__Exercise directions__. Your answer should be a faithful copy of the entire listing.
===== Data for the task
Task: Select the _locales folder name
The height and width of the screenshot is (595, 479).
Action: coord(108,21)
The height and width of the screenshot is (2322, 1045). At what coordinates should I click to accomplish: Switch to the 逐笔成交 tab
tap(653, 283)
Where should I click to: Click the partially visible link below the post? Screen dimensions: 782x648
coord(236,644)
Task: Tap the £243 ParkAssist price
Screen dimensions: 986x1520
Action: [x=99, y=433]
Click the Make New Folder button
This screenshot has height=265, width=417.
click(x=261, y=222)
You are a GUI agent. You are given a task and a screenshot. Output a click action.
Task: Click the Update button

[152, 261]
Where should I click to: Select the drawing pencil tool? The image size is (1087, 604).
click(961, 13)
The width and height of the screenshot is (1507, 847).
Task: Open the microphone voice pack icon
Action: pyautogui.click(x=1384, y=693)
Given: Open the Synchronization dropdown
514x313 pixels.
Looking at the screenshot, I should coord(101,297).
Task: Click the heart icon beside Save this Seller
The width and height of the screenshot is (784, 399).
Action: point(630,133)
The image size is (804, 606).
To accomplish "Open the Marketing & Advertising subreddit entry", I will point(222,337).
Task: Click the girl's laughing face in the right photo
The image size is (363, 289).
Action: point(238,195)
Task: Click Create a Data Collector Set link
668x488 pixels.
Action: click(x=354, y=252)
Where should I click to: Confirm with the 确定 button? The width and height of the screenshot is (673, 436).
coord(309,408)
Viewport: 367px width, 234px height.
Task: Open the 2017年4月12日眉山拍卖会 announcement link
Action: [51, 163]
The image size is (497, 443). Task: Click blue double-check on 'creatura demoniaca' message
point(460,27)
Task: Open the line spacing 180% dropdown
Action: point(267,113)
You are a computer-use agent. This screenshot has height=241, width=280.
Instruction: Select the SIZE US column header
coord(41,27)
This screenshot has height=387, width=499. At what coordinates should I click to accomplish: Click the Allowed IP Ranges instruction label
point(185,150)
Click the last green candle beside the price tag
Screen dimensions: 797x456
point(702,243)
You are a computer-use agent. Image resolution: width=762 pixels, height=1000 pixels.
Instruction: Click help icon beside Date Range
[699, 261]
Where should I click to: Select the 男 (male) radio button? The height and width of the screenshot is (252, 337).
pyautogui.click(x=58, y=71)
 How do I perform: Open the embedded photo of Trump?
==========
__Completed task__.
Task: Select the _locales folder name
The height and width of the screenshot is (595, 479).
Action: coord(108,21)
The height and width of the screenshot is (2322, 1045). At what coordinates should I click to accomplish: Switch to the 逐笔成交 tab
tap(653, 283)
Where should I click to: Click the partially visible link below the post? Screen dimensions: 782x648
coord(236,644)
Task: Tap the £243 ParkAssist price
Screen dimensions: 986x1520
Action: [x=99, y=433]
Click the Make New Folder button
This screenshot has height=265, width=417.
click(x=261, y=222)
You are a GUI agent. You are given a task and a screenshot. Output a click action.
Task: Click the Update button

[152, 261]
Where should I click to: Select the drawing pencil tool? The image size is (1087, 604).
click(961, 13)
The width and height of the screenshot is (1507, 847).
Task: Open the microphone voice pack icon
Action: pyautogui.click(x=1384, y=693)
Given: Open the Synchronization dropdown
514x313 pixels.
Looking at the screenshot, I should coord(101,297).
Task: Click the heart icon beside Save this Seller
The width and height of the screenshot is (784, 399).
Action: point(630,133)
The image size is (804, 606).
To accomplish "Open the Marketing & Advertising subreddit entry", I will point(222,337).
Task: Click the girl's laughing face in the right photo
The image size is (363, 289).
Action: point(238,195)
Task: Click Create a Data Collector Set link
668x488 pixels.
Action: click(x=354, y=252)
Where should I click to: Confirm with the 确定 button? The width and height of the screenshot is (673, 436).
coord(309,408)
Viewport: 367px width, 234px height.
Task: Open the 2017年4月12日眉山拍卖会 announcement link
Action: [51, 163]
The image size is (497, 443). Task: Click blue double-check on 'creatura demoniaca' message
point(460,27)
Task: Open the line spacing 180% dropdown
Action: point(267,113)
You are a computer-use agent. This screenshot has height=241, width=280.
Instruction: Select the SIZE US column header
coord(41,27)
This screenshot has height=387, width=499. At what coordinates should I click to accomplish: Click the Allowed IP Ranges instruction label
point(185,150)
Click the last green candle beside the price tag
Screen dimensions: 797x456
point(702,243)
You are a computer-use agent. Image resolution: width=762 pixels, height=1000 pixels.
Instruction: Click help icon beside Date Range
[699, 261]
Where should I click to: Select the 男 (male) radio button? The height and width of the screenshot is (252, 337).
pyautogui.click(x=58, y=71)
 How do I perform: Open the embedded photo of Trump?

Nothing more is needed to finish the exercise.